__Passage__:
## begin
57. By excluding the possibility of lodging an appeal with the Supreme Court against a Court of Appeal order if the order was unsupported by a descriptive part and reasoning, § 178 (3) of the CCivP interferes with the right of appeal guaranteed under § 24 (5) of the Constitution.


58. Under § 24 (5) of the Constitution, in accordance with the procedure provided by law, everyone is entitled to appeal a judgment issued in his or her case to a higher court. § 24 (5) of the Constitution guarantees the fundamental procedural right which is part of the general fundamental right to judicial protection and the aim of which is to ensure review of a court decision to avoid errors in court decisions (Supreme Court en banc judgment of 14 April 2011 in case No 3-2-1-60-10, para. 45). Any hindrance to access to a higher instance court interferes with the scope of protection of § 24 (5) of the Constitution (Supreme Court Constitutional Review Chamber judgment of 18 June 2010 in case No 3-4-1-5-10, para. 16).

 

59. The substantive scope of protection of § 24 (5) of the Constitution includes a right of appeal against a decision of the first instance court to the court of appeal, as well as a right of appeal against a court of appeal decision to the Supreme Court (Supreme Court en banc judgment of 21 April 2015 in case No 3-2-1-75-14, paras 61–62). The legislator may impose both procedural and substantive restrictions on the right of appeal under the law, excluding the possibility of appeal against certain types of decision for a reason compatible with the Constitution (Supreme Court en banc order of 21 April 2015 in case No 3-2-1-75-14, para. 63).


60. It is complicated to lodge an appeal with a higher instance court against a judicial decision not containing reasoning. Therefore, both the fact that § 178 (3) of the CCivP does not oblige the court of appeal to provide reasoning in its order, as well as the fact that no appeal to the Supreme Court can be lodged against a court of appeal order unsupported by reasoning, amount to interference with the fundamental rights under § 24 (5) of the Constitution.
## end
__Short exercise 1__: Translate this sentence from the passage on the right of appeal into French: "It is complicated to lodge an appeal with a higher instance court against a judicial decision not containing reasoning."
__Short exercise 2__: According to the passage on the right of appeal, what is the aim of the fundamental procedural right guaranteed by § 24 (5) of the Constitution?
__Short exercise 3__: From the passage on the right of appeal, extract everything from "58. Under § 24" down to "3-4-1-5-10, para. 16).".
The material placed after this point comes from a separate source.

__Data excerpt__:
## begin
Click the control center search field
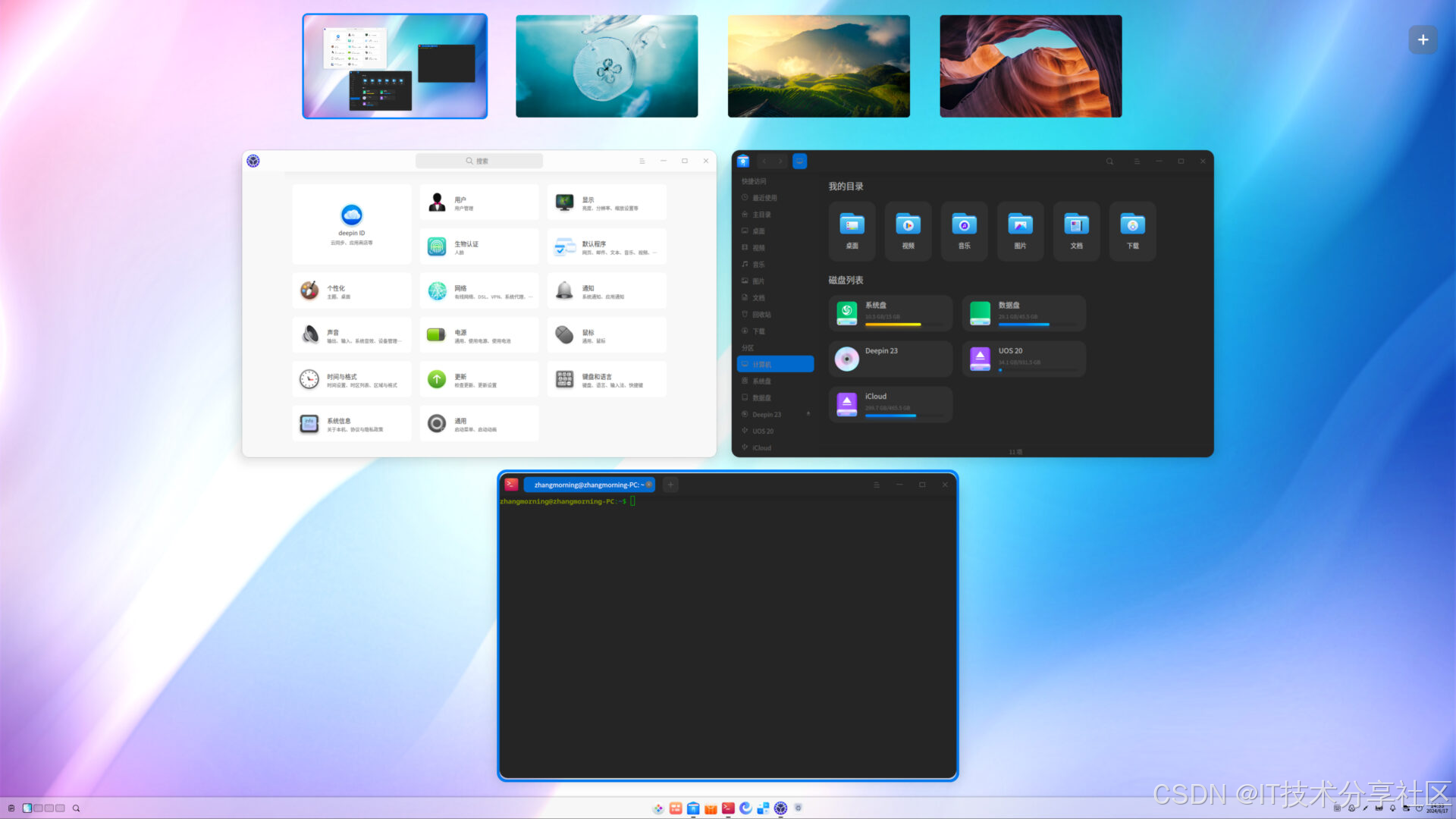 pyautogui.click(x=479, y=161)
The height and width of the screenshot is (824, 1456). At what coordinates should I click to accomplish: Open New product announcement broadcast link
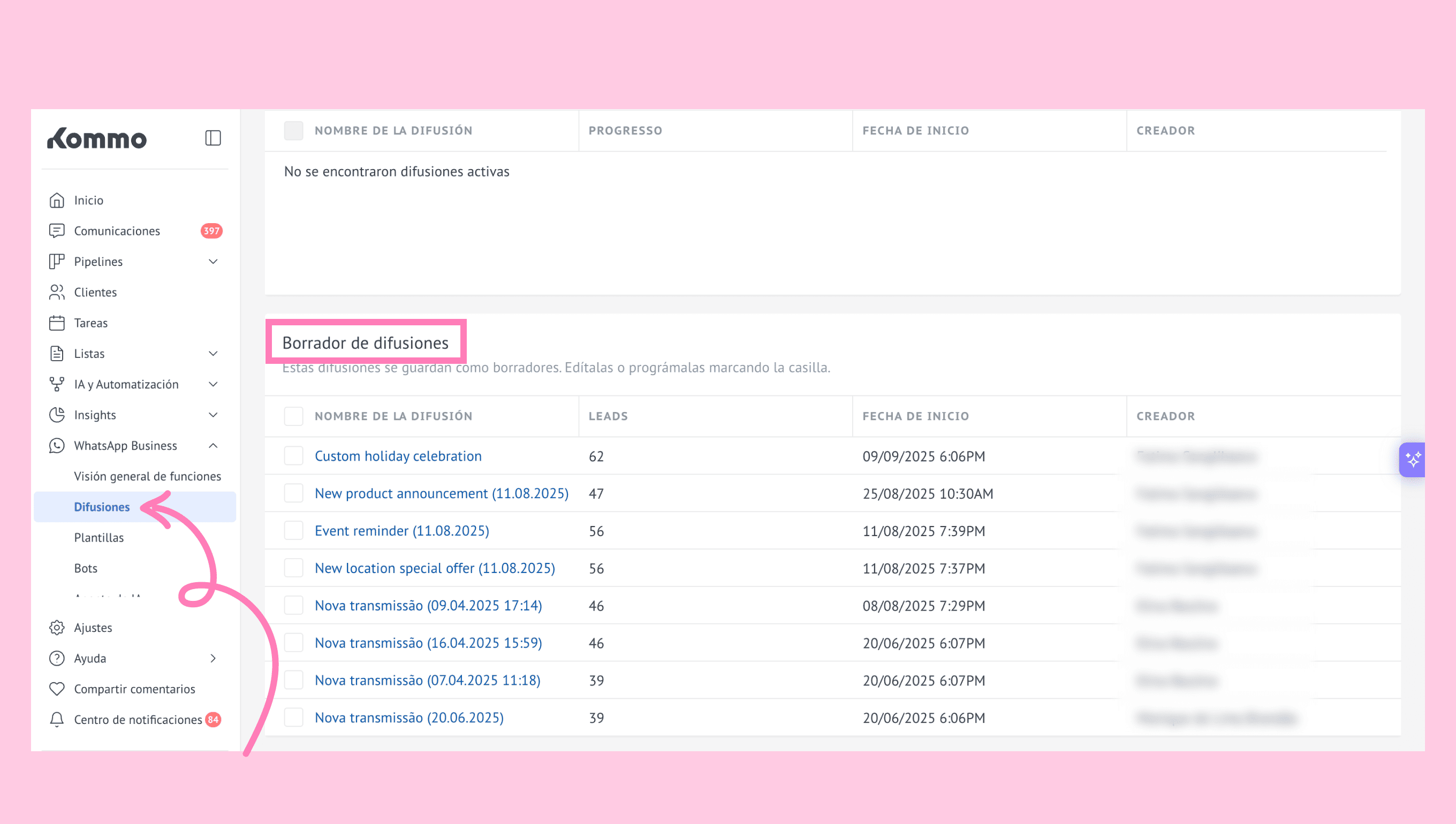pyautogui.click(x=441, y=493)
## end
__Finished answer 1__: Il est compliqué de former un recours devant une juridiction supérieure contre une décision judiciaire dépourvue de motivation.

__Finished answer 2__: Its aim is to ensure review of a court decision to avoid errors in court decisions.

__Finished answer 3__:
58. Under § 24 (5) of the Constitution, in accordance with the procedure provided by law, everyone is entitled to appeal a judgment issued in his or her case to a higher court. § 24 (5) of the Constitution guarantees the fundamental procedural right which is part of the general fundamental right to judicial protection and the aim of which is to ensure review of a court decision to avoid errors in court decisions (Supreme Court en banc judgment of 14 April 2011 in case No 3-2-1-60-10, para. 45). Any hindrance to access to a higher instance court interferes with the scope of protection of § 24 (5) of the Constitution (Supreme Court Constitutional Review Chamber judgment of 18 June 2010 in case No 3-4-1-5-10, para. 16).